Welcome to the Github migration page. Here we will keep you posted on how the migration is progressing and what problems you might encounter as a result.

    Why are we migrating?

    For years Deltares has happily used Github under the following location: https://github.com/Deltares. Here people where free to create repositories, invite collaborators and try out all feature Github had on offer. The space was managed by a few Deltares colleagues, who, when asked could arrange things for other members.

    As of July 2023 this changed. The Deltares Management Team (MT) decided that it was no longer allowed to use cloud services that store user data on US servers. As a result of this decision GITHUB.com could no longer be used as official repository for Deltares products. This led to the implementation of an on-premises GITLAB installation.  

    Since then, many discussions have taken place and the Data Protection laws have changed. So, MT has reconsidered their earlier decision and has decided that GITHUB.com should now become Delatares' central GIT repository. But before this can take effect the existing https://github.com/Deltares organization needs to be upgraded:

    1. All users are required to login using the Deltares identity provider MyDeltares
    2. The Deltares organization should contain only repositories linked to the Deltares Product Management Teams (PMTs)
    3. All non-PMT related repositories must be transferred to the new organization Deltares-researche
    4. All Deltares repositories that are currently located on other services than GITHUB (e.g. Azure, Bitbucket or Gitlab) should migrate to the Deltares GITHUB environment.

    The migration steps

    Step 1: Setup an enterprise environment (status = done)

    A new GITHUB enterprise has been created named 'Deltares'. Under this enterprise a new organization has been created named 'Deltares research & development'. Linked to this environment are 124 seats (= licenses) and as of January 2024 an additional 100 seats will be added.

    Step 2: Move repositories (status = in progress)

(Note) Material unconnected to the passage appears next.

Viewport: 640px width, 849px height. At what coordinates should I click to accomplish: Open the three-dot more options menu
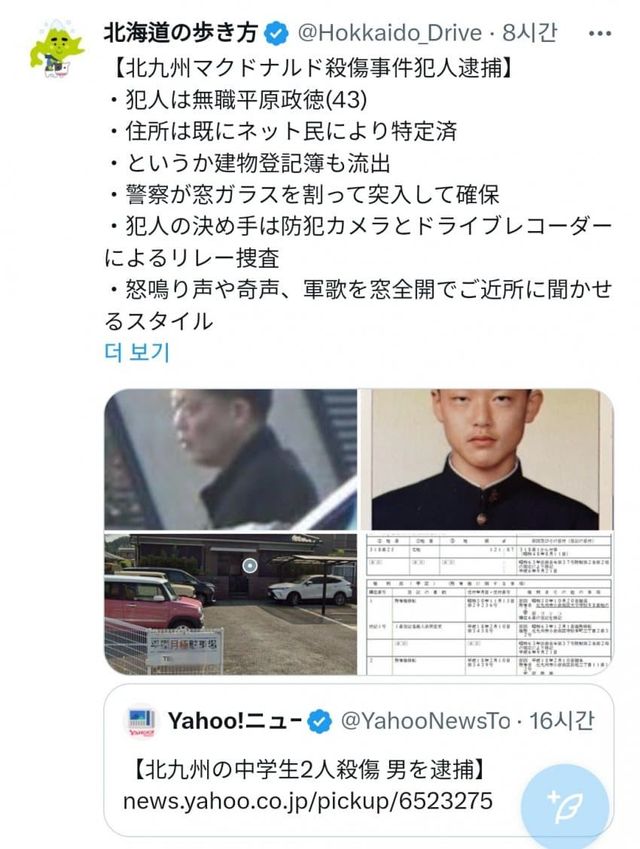click(x=600, y=34)
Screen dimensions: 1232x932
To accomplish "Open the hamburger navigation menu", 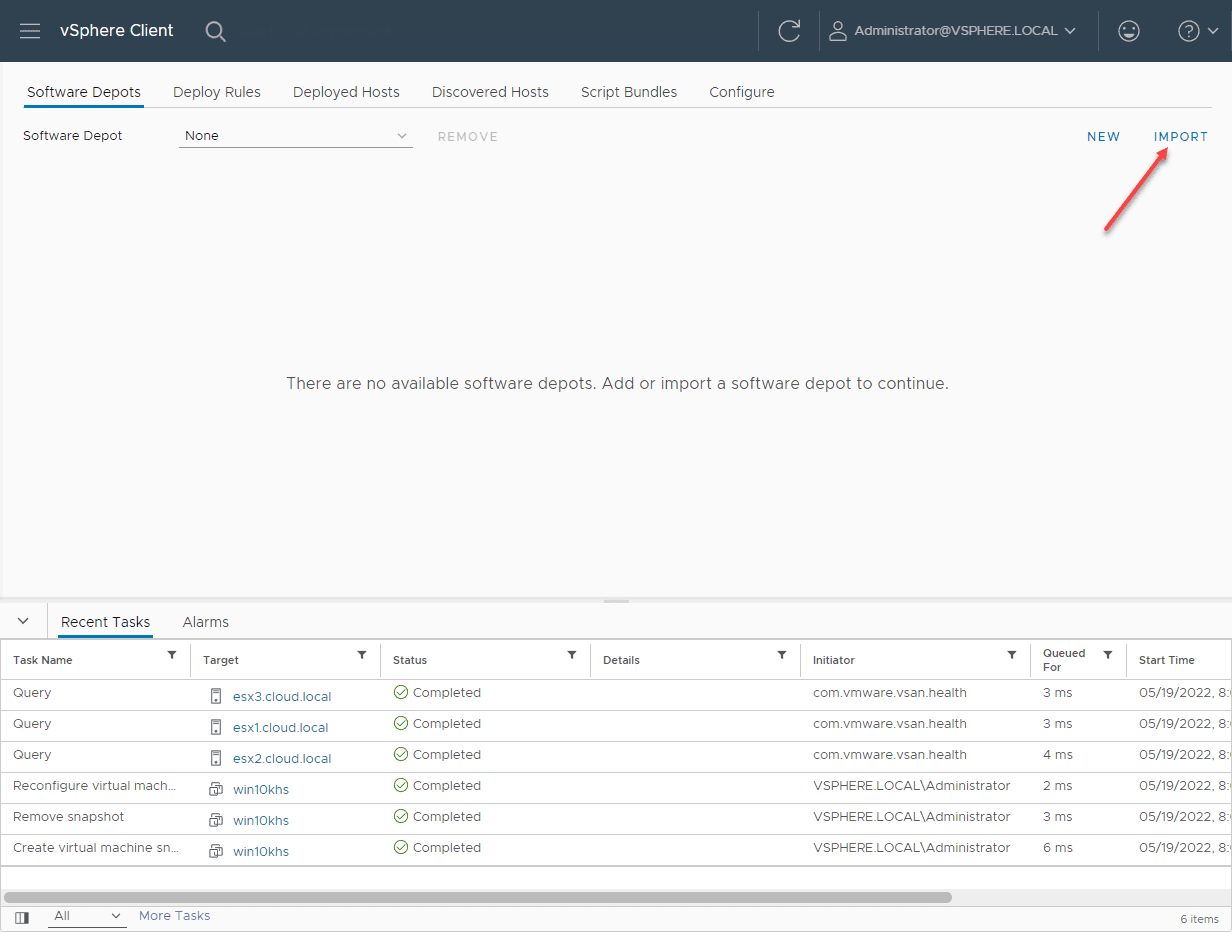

    As mentioned above the non-PMT related repositories need to be removed from the main Deltares organization. To know what repositories needed to be move, an inventory was made of all repositories and their owners where asked to provide information. This inventory can be found here: repos-list-gihub-Deltares.xlsx . Then we started moving repositories to the new Deltares-research organization.

    On migration of a repository to the new organization, the list of collaborators for each repository is cleared. After migration, it is up to the repository administrator to invite new collaborators. All actions, issues and settings are migrated together with the repository.

    Step 3: Move the Deltares organization (status = pending)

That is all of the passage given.